Toutefois, loin de dissiper ce trouble, le rapport final de la commission Kilbrandon sema davantage de confusion dans les esprits au sujet des réformes constitutionnelles. En effet, le rapport n’était signé que par onze membres sur treize, et trois d’entre eux avaient émis de nombreuses réserves. Les deux derniers membres (Lord Crowther-Hunt et le Professeur Alan Peacock) avaient, quant à eux, rédigé un rapport minoritaire (Memorandum of Dissent) dont la caractéristique principale était sa différenciation entre réformes constitutionnelles et dévolution. Selon ces deux signataires, le but de la commission était non pas d’enquêter sur la décentralisation des pouvoirs du Parlement vers de nouvelles institutions régionales, comme l’exprimaient les signataires du rapport Kilbrandon, mais d’examiner tous les aspects de l’organe législatif et gouvernemental britannique, la monarchie mise à part. Par conséquent, son rapport recommandait à la fois la dévolution en Grande-Bretagne et des réformes constitutionnelles, telles que la réforme du Parlement britannique en général et des structures des partis politiques.

On distinguait en fait trois points de vue différents parmi les membres de la commission Kilbrandon. Le premier était exposé par un groupe comprenant, significativement, un seul membre anglais ; tous les autres membres étaient non-anglais, comme le président, Lord Kilbrandon, juge écossais. Ce groupe était en faveur d’un traitement différentiel des questions galloises et écossaises, car il s’agissait là de nations et non de régions. Il favorisait ainsi une dévolution législative mais soulignait l’inutilité d’assemblées régionales en Angleterre.

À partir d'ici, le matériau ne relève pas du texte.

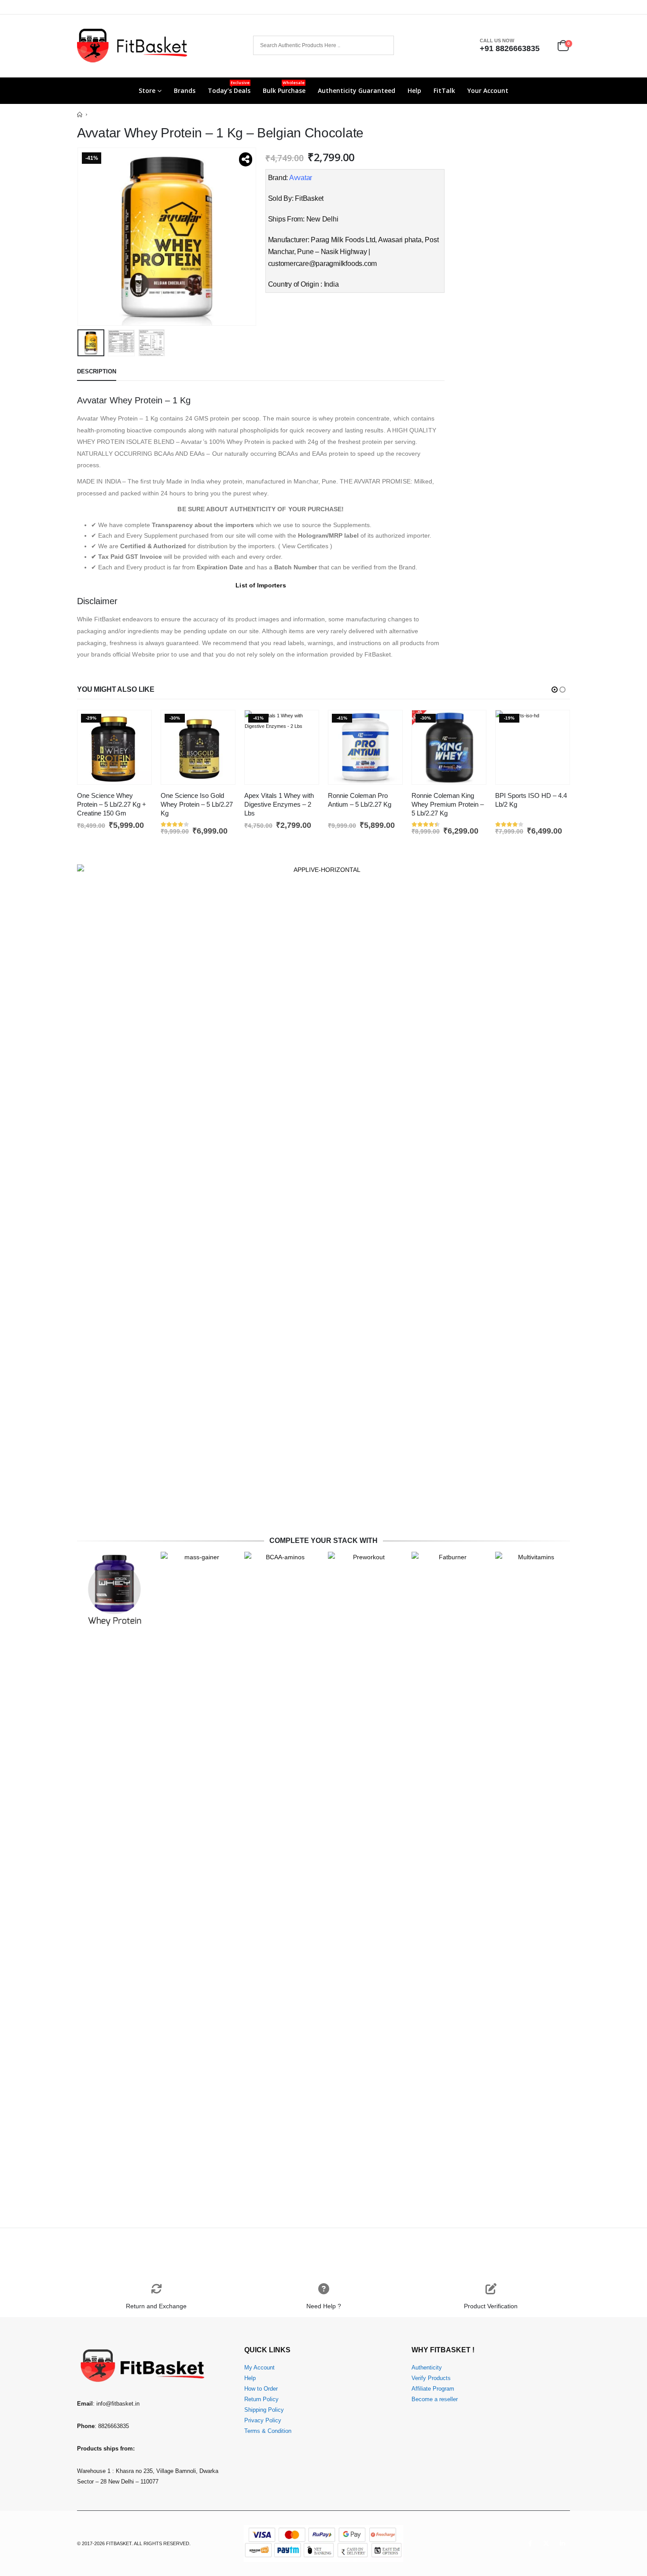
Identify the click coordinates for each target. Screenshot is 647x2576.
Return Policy (261, 2399)
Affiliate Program (433, 2389)
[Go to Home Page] (79, 114)
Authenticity (427, 2368)
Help (414, 90)
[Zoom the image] (323, 869)
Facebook (530, 2543)
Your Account (487, 90)
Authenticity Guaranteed (356, 90)
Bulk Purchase (284, 87)
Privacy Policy (262, 2420)
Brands (184, 90)
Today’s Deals (229, 87)
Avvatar (300, 177)
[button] (79, 236)
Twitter (546, 2543)
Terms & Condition (267, 2431)
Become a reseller (435, 2399)
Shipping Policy (264, 2410)
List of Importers (260, 585)
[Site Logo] (132, 45)
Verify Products (431, 2378)
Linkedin (562, 2543)
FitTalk (444, 90)
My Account (259, 2368)
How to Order (261, 2389)
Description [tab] (96, 371)
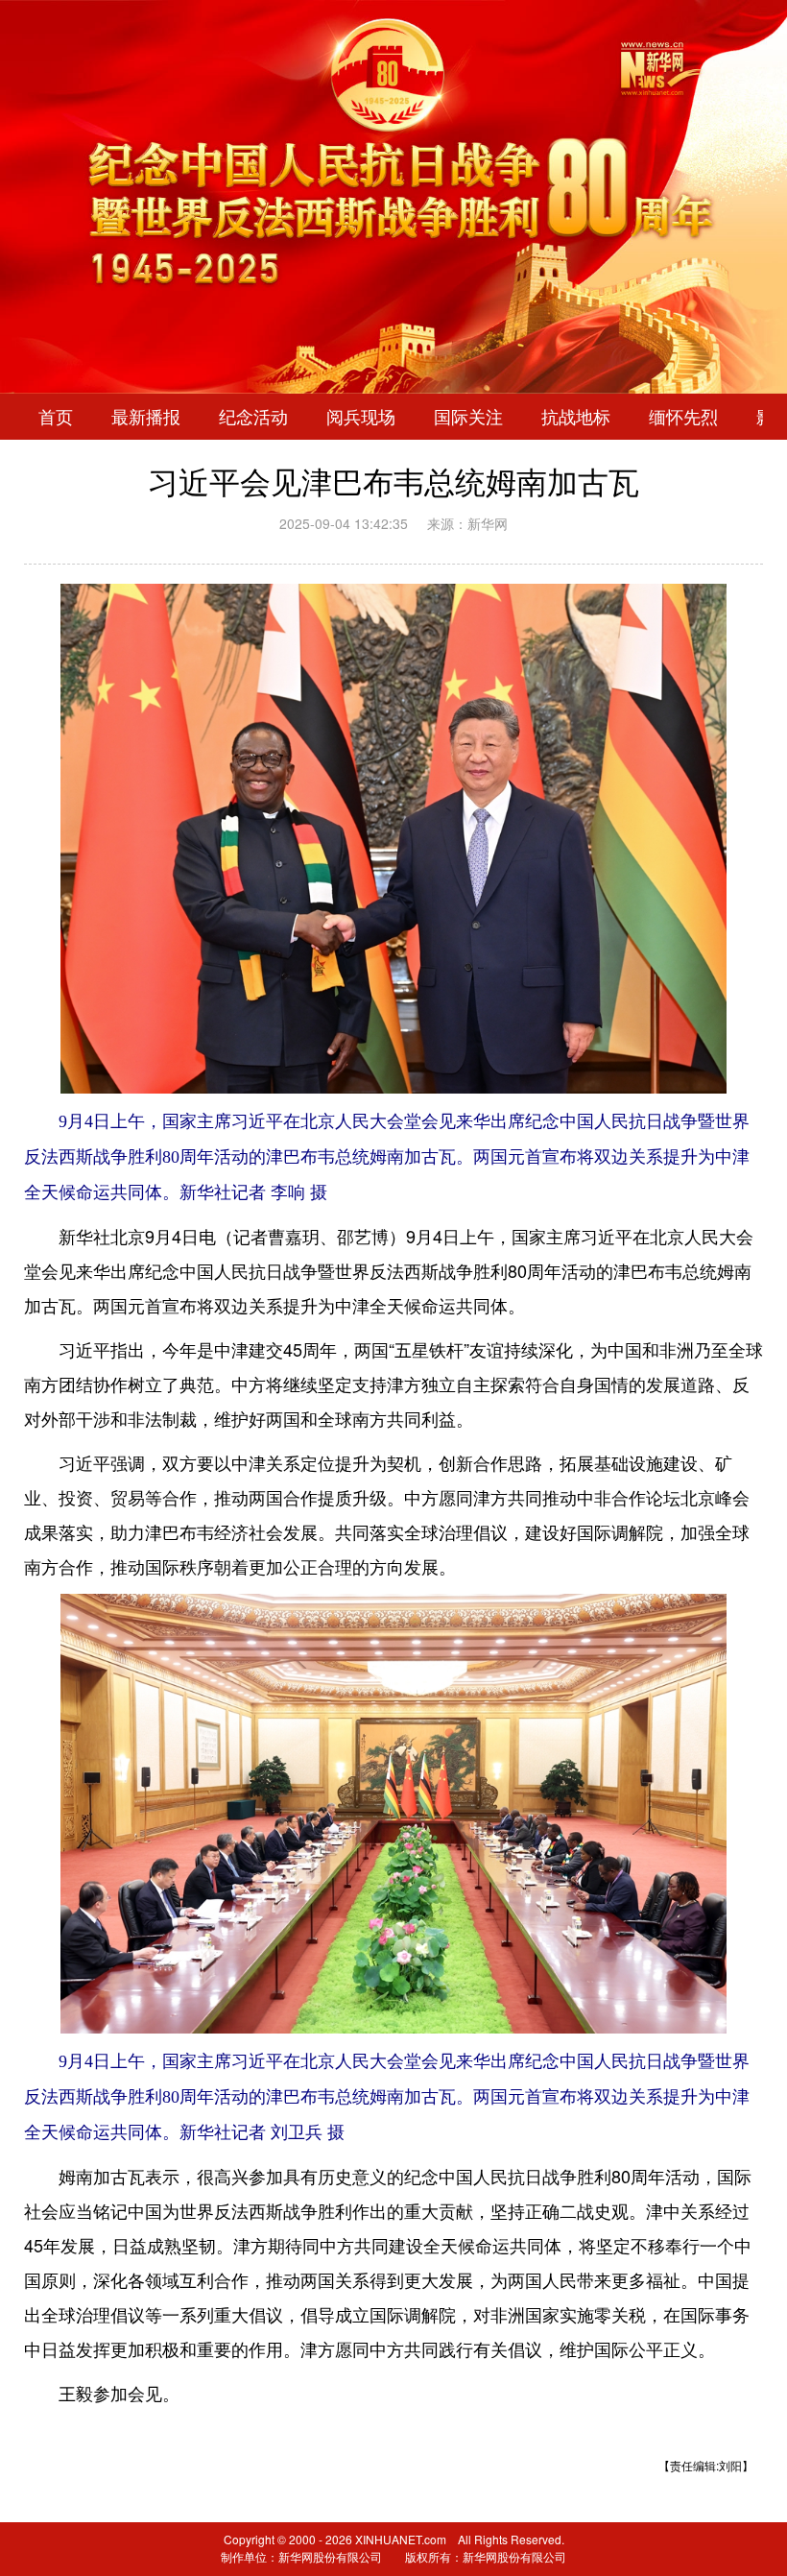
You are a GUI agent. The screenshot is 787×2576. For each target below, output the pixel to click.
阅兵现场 (360, 416)
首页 (55, 416)
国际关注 (468, 416)
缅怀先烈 (683, 416)
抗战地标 (575, 416)
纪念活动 (253, 416)
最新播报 (145, 416)
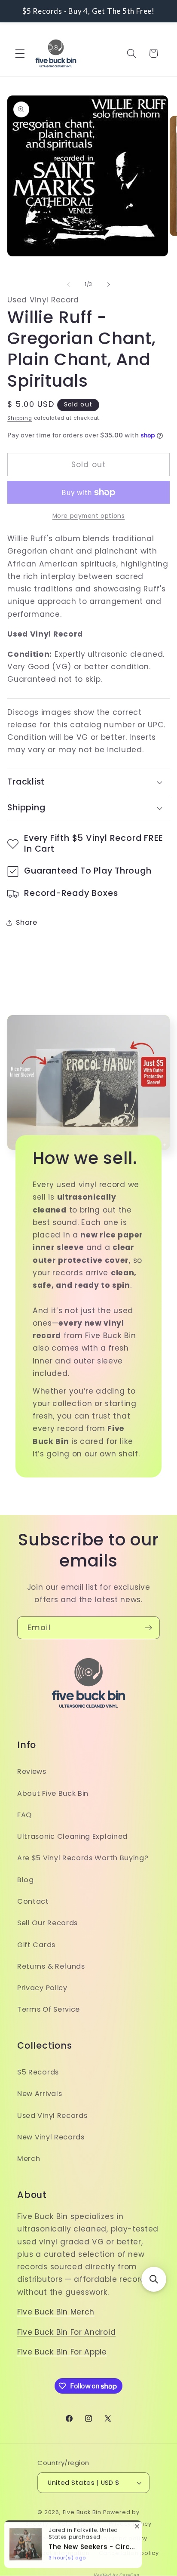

En revanche, un second groupe déclarait que les demandes de réformes constitutionnelles et le climat d’insatisfaction envers le gouvernement central existaient dans toutes les régions de Grande-Bretagne. Selon ses membres, s’il était plus difficile de le remarquer en Angleterre, c’était tout simplement en raison de l’absence de partis nationalistes. Ce point de vue était par ailleurs partagé par les deux signataires du rapport minoritaire, Lord Crowther-Hunt et le Professeur Peacock, le premier originaire du nord de l’Angleterre et le second du sud-ouest. Ils soutenaient, en effet, le concept de l’égalité des droits en Grande-Bretagne, selon lequel les revendications nationales de l’Ecosse et du pays de Galles ne les autorisaient pas à jouir du privilège de pouvoir mieux participer à la politique de leur pays et d’être mieux gouvernés que d’autres parties de la Grande-Bretagne. Une idée reprise dans le second groupe par Sir James Steel, originaire du nord-est, et Lord Foot, originaire du sud-ouest de l’Angleterre. Les avocats de ce point de vue avaient des attaches régionales importantes et aucun d’entre eux ne venaient de Londres ou de la région sud-est de l’Angleterre. Leur souci d’égalité et leurs préoccupations régionales les poussèrent dès lors à défendre l’idée d’une dévolution exécutive modérée dans l’ensemble des régions britanniques.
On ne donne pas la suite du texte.